The Dirksen quote implies that wealth is some kind of plaything for politicians, like the funny money in Monopoly. Yet, if politicians showed the kind of respect for taxpayer money that financial advisors do for their clients’ hard-earned wealth, then government bean counters wouldn’t be expecting a half-trillion-dollar deficit next year.

The mirror image of our spendthrift political class is none other than John Q. Public. Half the horror-filled headlines spooking our economy right now are attributable to his fiscal irresponsibility; the average consumer’s debt is now 140 percent his disposable income, up from 100 percent in 2000.

There is an obvious symmetry here. By and large, I think we get the government we deserve. In our times, we the people have a penchant for extravagance.

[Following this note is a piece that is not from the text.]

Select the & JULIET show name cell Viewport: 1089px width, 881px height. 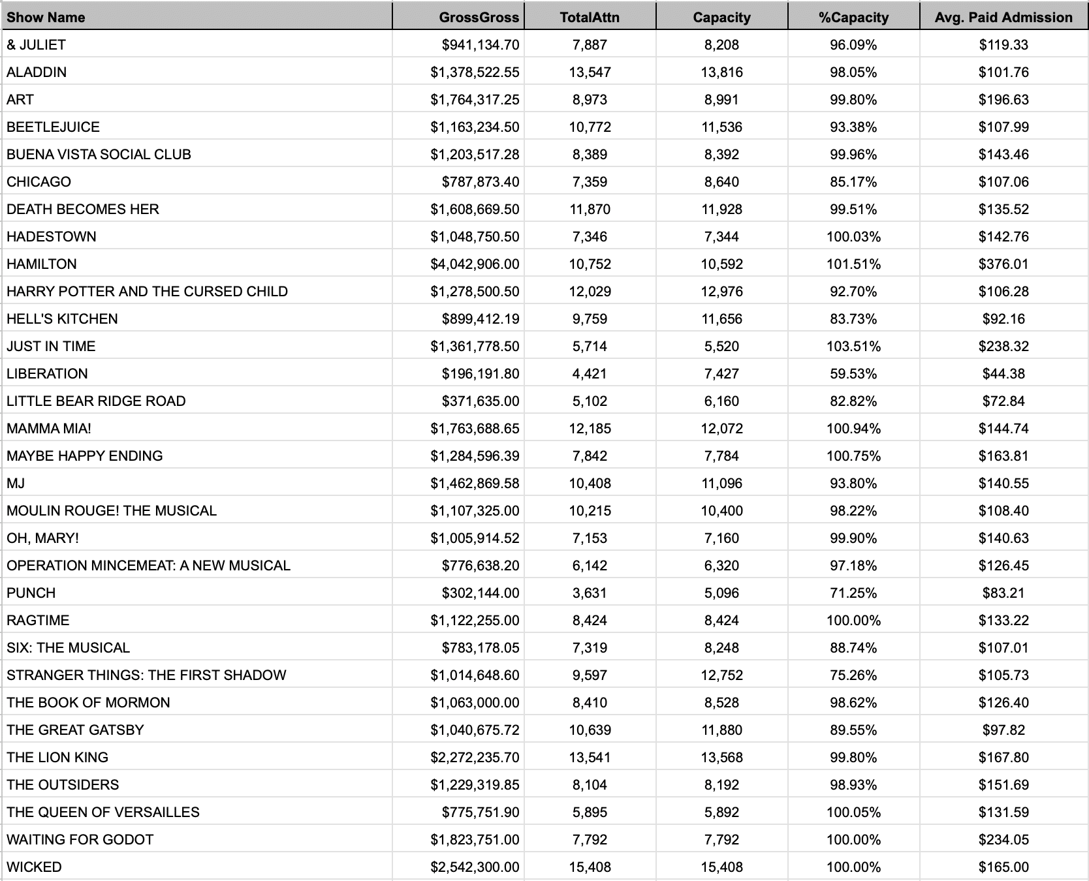[37, 45]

In like fashion, I would venture to speculate that, by and large, financial advisors get the clients they deserve, and vice versa.

I can think of a friend who has many times thought about leaving his business, but no matter how much thought he put into his alternative business ideas, he couldn’t leave his day job; it was just too lucrative. The guy just doesn’t disappoint his clients. He’s smart, he’s very straight with them, and he offers excellent service.

I can think of another friend who is always disappointed with his lot. His client base is too small, too middle-class, too fickle. And when they contact him with their inevitable persnickety questions, he routinely fails to deliver a timely or satisfactory response. It’s hard not to see a match between his lack of commitment and theirs.

I want to be clear: Nothing should be inferred about the personal or moral worth of an advisor from the size of his business. A top producer may be a workaholic, whom no sane person would envy, and another advisor may have chosen a modest-sized business so as not to allow work to get in the way of a balanced life. But for the many folks out there who want bigger or better clients, the observation about matching businesses and clients suggests a solution: Focus on your knowledge, integrity and service and the matching clients will follow.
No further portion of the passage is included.